The most important justification for the delay would be to allow time for the Legislature’s Natural Resources Committee to study whether Nebraska has proper oversight in place for disposal of the salty water that is a byproduct of fracking operations.
Another reason for delay is that a special independent investigator is currently looking into whether the commission violated the state’s open meetings law when it conducted a public hearing last month.
Attorney General Doug Peterson appointed Lincoln attorney William Austin to investigate allegations from the Nebraska Sierra club and Bold Nebraska that the commission did not comply with the law.
The hearing was conducted under odd circumstances. First the commission said that no one other than people living with a half-mile radius of the old oil well that is the proposed disposal site would be allowed to testify. Then it decided to hold a separate meeting where people could testify.
The commission, however, said those comments would not be part of the record. About 50 people testified at the hearing. Only three supported the proposal from Terex Energy Corp to dispose of fracking water from operations in Colorado and Wyoming by injecting it about a mile below the surface.
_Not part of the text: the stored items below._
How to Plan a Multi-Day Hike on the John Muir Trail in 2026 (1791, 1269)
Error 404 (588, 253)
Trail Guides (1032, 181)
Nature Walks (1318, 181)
According to plans filed with the commission, the operation might mean as many as 80 trucks a day hauling 10,000 barrels a day to the site.
Nebraska’s regulatory system has not been updated for decades, and it certainly was not crafted to handle all the wastewater that is being created in the current fracking boom.
In Kansas, for example, new maximum daily limits were placed on disposal of fracking wastewater because of concerns it was causing earthquakes on previously unknown fault lines. Since September south-central Kansas has registered an average of 17 quakes a month of a magnitude of 2.0 or higher.
Sen. Ken Haar of Malcolm pointed out that Colorado’s regulations on disposal of fracking wastewater run to 300 to 400 pages. Nebraska has only about 50 pages. Colorado requires a $1 million bond to cover accidents. Nebraska requires only a $10,000. That’s “less than the insurance on your car,” Haar pointed out.
Sen. John Stinner has introduced a resolution (LR154) calling for research into the authority of the Oil and Gas Commission and “what can be done to protect the environment, the surface and underground water supply, and public safety.”
When it comes to protecting Nebraska’s groundwater, it’s wise to be careful. The commission has called a special meeting for Wednesday to take action. It should postpone its decision.